Work request:
Determine how many lines in the records include "will". Write the number and nothing more.

Stored records
════

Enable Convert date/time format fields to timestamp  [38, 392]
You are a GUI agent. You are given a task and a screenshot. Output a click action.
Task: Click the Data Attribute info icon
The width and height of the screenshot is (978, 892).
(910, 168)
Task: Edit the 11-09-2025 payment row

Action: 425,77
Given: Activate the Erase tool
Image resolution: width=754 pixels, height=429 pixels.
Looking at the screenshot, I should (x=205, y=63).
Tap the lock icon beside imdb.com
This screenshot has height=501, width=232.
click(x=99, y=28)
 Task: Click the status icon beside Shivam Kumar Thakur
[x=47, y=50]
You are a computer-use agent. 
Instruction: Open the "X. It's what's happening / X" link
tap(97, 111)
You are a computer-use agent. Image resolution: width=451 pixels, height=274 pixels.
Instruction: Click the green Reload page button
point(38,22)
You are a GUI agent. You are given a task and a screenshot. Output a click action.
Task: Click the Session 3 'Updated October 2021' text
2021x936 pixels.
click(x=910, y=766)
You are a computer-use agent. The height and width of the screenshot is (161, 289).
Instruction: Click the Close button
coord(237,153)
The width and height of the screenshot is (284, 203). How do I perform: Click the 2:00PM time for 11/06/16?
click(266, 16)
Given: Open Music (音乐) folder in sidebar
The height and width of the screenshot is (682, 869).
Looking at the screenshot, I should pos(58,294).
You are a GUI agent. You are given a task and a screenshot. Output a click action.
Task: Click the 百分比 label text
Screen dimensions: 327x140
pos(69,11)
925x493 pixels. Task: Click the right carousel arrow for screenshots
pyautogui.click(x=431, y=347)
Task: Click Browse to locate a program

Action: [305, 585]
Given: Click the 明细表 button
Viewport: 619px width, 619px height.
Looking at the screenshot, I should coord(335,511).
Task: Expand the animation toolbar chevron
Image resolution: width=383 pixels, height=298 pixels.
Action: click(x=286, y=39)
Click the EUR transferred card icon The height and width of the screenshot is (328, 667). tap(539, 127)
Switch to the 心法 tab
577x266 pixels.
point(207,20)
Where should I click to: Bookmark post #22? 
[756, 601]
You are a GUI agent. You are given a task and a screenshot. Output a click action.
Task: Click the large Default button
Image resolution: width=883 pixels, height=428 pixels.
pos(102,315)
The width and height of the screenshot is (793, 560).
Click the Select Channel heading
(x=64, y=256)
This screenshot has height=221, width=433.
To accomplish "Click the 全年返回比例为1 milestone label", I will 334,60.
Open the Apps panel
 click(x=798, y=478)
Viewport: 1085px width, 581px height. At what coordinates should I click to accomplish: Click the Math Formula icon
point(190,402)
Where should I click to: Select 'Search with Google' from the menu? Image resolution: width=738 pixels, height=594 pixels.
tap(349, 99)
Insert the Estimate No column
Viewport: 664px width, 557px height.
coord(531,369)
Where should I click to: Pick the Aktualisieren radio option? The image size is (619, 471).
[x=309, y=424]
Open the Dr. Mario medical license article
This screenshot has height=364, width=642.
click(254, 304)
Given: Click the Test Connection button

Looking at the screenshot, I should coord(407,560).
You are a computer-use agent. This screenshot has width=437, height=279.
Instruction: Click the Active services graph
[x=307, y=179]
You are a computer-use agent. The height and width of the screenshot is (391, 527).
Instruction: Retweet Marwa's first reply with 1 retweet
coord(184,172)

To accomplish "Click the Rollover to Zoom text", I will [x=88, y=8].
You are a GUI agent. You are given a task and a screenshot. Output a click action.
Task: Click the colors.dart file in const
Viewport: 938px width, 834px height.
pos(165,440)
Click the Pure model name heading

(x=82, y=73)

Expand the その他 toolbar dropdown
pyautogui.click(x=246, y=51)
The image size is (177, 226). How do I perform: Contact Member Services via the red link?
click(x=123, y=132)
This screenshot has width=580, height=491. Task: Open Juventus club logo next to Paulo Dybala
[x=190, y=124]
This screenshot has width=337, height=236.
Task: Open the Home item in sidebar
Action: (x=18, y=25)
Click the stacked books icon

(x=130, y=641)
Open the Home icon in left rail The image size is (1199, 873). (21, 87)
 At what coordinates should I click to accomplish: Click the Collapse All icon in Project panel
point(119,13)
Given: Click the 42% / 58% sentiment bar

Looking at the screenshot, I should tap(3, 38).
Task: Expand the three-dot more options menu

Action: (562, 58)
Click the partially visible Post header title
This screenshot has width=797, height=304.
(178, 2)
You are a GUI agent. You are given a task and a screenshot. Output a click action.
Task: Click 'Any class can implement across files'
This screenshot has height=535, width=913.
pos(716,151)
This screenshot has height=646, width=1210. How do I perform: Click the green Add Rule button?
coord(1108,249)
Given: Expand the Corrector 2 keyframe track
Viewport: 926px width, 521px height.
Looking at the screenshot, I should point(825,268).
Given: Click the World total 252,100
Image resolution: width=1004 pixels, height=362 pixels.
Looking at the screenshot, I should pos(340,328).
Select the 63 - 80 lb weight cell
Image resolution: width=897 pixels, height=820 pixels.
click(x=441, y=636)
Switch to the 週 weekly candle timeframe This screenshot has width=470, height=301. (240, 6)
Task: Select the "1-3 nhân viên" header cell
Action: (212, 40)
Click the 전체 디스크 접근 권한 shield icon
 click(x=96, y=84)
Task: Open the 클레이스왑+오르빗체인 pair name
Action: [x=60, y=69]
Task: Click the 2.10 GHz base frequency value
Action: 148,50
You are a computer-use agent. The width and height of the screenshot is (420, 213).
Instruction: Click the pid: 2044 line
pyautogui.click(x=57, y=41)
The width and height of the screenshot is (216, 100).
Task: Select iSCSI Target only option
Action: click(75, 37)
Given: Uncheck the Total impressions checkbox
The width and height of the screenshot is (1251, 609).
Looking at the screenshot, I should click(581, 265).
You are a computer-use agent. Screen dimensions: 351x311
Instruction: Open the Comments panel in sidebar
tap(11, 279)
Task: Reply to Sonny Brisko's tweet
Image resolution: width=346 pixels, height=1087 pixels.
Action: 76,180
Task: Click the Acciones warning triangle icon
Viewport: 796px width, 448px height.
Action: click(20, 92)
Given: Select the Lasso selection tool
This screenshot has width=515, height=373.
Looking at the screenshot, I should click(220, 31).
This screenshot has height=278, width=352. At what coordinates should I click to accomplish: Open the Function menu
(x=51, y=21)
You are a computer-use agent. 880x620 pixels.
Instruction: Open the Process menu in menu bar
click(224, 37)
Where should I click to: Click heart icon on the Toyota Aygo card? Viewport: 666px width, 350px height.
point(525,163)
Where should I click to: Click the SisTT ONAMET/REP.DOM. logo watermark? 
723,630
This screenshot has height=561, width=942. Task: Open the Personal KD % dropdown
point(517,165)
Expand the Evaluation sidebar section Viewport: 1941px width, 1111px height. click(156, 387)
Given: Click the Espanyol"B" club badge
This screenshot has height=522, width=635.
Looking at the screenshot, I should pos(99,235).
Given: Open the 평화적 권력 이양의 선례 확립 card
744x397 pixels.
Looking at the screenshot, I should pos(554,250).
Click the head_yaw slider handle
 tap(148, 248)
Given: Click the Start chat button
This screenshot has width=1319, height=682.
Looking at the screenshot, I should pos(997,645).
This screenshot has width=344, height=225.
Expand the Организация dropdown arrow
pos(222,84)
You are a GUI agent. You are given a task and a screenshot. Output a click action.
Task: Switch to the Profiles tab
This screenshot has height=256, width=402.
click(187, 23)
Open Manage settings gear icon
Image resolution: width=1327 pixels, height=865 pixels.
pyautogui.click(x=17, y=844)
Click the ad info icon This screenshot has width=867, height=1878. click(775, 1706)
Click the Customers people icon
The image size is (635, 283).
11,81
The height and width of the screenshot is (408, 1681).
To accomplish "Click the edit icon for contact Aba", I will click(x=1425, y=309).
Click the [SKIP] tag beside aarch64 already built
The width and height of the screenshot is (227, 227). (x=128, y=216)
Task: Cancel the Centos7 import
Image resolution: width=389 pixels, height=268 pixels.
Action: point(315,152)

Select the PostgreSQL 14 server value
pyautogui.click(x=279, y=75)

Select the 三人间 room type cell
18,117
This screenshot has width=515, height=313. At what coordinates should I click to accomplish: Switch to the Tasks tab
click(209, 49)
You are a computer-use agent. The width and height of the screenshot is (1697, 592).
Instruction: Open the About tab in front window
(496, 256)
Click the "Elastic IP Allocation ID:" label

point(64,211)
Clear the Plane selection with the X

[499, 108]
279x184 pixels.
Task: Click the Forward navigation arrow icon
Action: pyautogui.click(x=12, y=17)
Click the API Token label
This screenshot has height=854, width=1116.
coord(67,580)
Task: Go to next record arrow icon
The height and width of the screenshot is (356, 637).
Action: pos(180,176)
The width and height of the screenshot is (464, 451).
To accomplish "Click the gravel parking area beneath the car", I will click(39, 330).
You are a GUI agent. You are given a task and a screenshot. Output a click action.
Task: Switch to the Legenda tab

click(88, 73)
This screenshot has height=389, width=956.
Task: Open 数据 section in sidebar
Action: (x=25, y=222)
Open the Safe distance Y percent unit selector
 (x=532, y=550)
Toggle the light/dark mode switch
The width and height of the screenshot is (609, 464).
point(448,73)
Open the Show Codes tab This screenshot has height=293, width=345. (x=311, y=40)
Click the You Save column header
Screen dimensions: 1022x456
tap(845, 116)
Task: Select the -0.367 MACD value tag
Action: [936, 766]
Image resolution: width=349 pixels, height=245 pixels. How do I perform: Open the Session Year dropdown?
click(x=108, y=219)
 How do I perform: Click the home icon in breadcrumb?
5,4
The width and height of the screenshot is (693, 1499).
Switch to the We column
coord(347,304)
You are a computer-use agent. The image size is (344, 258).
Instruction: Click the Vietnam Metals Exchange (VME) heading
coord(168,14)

════

Worked solution:
4